7) Victorino 2010 (Toro). 100% tinta de Toro. 18 months in new French oak, bottled in June, 2012.
Very intense cherry. Again a very closed nose at first, opening up to reveal black cherries and spicy aromas. It was more open on the palate than on the nose, with ripe tannins, vibrant acidity and great structure. After 15 minutes in the glass it was still closed.
8) Alabaster 2010 (Toro). 100% tinta de Toro from prephylloxeric vines. 18 months in new French oak. Bottled in July, 2012.
Intense black cherry color. Closed nose. I was only able to discern the spicy oak. A huge mouthful, however, revealing black fruit and ripe tannins. Smooth and well-balanced.

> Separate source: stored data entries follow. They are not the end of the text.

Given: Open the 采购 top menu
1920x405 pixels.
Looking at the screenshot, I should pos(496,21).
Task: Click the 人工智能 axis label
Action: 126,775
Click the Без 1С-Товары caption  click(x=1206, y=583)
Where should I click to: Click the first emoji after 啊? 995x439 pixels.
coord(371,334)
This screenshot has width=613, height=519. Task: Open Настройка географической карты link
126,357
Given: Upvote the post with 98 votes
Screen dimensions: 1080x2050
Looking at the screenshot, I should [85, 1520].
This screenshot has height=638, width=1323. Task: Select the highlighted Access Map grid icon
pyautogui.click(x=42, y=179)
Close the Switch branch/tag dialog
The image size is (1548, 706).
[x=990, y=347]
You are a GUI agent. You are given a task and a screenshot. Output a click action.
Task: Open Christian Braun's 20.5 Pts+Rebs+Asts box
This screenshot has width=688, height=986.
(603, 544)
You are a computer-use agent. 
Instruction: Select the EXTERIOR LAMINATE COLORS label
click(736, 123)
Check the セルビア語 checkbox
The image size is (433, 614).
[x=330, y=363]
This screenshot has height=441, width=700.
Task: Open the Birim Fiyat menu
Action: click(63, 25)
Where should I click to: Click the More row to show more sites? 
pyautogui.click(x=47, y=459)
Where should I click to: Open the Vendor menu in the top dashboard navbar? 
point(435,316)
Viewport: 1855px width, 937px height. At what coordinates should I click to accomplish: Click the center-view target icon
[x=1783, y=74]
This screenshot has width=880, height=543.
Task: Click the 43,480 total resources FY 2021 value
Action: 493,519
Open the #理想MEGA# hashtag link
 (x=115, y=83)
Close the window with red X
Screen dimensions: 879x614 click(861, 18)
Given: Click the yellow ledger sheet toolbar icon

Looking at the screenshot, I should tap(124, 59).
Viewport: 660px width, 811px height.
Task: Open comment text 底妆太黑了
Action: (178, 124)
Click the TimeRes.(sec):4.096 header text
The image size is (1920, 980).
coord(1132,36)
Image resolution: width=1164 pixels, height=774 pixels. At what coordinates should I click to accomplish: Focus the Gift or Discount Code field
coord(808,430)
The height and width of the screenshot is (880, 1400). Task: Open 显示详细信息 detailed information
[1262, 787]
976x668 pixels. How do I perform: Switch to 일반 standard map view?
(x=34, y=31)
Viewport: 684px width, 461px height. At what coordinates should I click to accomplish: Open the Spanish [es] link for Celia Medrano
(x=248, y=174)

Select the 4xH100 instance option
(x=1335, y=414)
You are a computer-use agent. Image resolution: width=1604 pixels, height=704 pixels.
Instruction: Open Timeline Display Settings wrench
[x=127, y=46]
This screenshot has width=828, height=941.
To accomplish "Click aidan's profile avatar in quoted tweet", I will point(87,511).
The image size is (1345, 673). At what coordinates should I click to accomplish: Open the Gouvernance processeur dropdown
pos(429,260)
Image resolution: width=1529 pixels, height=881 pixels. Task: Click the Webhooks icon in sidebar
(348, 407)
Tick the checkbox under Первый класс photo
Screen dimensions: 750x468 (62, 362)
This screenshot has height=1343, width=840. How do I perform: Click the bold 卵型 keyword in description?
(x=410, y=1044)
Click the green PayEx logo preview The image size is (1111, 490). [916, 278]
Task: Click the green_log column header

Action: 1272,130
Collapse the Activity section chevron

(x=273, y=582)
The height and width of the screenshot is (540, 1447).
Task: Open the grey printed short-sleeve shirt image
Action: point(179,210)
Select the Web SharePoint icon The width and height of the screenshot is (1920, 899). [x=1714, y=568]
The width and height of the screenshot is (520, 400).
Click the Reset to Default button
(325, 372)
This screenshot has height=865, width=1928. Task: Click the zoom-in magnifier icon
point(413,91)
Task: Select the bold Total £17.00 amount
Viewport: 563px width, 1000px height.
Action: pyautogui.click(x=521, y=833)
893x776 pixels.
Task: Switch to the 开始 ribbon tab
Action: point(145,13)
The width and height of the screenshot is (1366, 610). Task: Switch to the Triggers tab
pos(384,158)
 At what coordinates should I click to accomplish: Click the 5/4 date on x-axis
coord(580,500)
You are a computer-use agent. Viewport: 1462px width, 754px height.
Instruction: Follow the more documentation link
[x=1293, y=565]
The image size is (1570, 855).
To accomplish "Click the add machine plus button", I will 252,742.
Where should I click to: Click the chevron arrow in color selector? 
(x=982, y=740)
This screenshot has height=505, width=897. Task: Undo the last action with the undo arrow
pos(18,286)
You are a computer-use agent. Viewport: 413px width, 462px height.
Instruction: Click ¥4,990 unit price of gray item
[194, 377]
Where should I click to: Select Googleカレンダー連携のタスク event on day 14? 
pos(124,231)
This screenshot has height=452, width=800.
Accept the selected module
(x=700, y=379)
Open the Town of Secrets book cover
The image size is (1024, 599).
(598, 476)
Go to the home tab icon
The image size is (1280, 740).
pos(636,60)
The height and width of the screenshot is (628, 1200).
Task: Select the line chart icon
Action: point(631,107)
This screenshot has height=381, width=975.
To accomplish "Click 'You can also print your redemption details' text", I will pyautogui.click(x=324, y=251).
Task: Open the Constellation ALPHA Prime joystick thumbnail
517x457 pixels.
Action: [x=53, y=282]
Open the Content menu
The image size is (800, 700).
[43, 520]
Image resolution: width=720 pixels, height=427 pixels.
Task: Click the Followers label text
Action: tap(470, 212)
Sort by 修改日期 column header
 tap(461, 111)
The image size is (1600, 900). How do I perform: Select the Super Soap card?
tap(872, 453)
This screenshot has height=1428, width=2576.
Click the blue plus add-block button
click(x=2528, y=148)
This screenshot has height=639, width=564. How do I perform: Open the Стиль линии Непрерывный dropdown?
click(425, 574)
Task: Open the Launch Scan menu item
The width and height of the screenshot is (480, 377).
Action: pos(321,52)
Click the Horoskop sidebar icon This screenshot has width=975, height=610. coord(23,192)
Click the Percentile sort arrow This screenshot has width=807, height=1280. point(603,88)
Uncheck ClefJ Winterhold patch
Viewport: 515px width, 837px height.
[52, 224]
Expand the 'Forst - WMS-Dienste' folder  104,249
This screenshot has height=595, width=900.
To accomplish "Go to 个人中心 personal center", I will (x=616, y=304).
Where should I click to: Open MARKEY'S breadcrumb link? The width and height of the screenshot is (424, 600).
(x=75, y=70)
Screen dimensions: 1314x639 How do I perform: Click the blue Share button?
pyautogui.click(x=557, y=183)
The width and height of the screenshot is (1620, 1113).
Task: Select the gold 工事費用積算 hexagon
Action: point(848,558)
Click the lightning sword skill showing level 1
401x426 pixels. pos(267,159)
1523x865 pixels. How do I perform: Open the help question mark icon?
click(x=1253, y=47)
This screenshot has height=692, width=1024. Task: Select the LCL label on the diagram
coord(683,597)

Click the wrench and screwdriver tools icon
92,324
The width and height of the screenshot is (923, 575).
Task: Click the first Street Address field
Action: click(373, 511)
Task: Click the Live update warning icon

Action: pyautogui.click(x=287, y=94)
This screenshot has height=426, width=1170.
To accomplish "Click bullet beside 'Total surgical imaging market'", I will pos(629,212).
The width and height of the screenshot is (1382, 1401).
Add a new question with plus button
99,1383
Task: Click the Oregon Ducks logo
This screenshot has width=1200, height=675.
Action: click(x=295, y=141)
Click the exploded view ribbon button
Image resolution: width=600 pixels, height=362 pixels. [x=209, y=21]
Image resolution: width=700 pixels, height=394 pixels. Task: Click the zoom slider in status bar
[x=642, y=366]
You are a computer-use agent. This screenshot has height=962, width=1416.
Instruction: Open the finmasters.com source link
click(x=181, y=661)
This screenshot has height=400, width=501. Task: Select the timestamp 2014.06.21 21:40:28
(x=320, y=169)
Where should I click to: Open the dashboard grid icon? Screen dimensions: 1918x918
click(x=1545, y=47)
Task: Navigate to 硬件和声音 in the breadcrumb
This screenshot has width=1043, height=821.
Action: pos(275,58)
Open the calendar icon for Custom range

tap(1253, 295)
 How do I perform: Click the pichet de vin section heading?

I learned a lot from this tasting, especially about Toro: the value of north-facing vineyards in the region; high altitude vineyards to allow ripe tannins, moderate alcohol, and vibrant acidity; and sandy soil as the home of prephylloxeric vineyards (Jumilla is another place where this occurs). It reaffirmed my faith in Marcos Eguren’s prodigious talent as a winemaker and the unquestionable advantage of owning old vines. My only comments were that in future tastings, all the wines should be poured at the beginning to allow them to open up and be fully appreciated. Just opening the bottles isn’t enough. If consumed with a meal, these wines should be decanted at least 30 minutes before service. And finally, do the Toro wines need 18 months in new oak? If I can put my finger on one ongoing criticism of Rioja and mine especially in Toro is that oak aging is often overdone. Maybe a touch less would be a good thing.
(Bottle shots courtesy of the Eguren family website www.eguren.com)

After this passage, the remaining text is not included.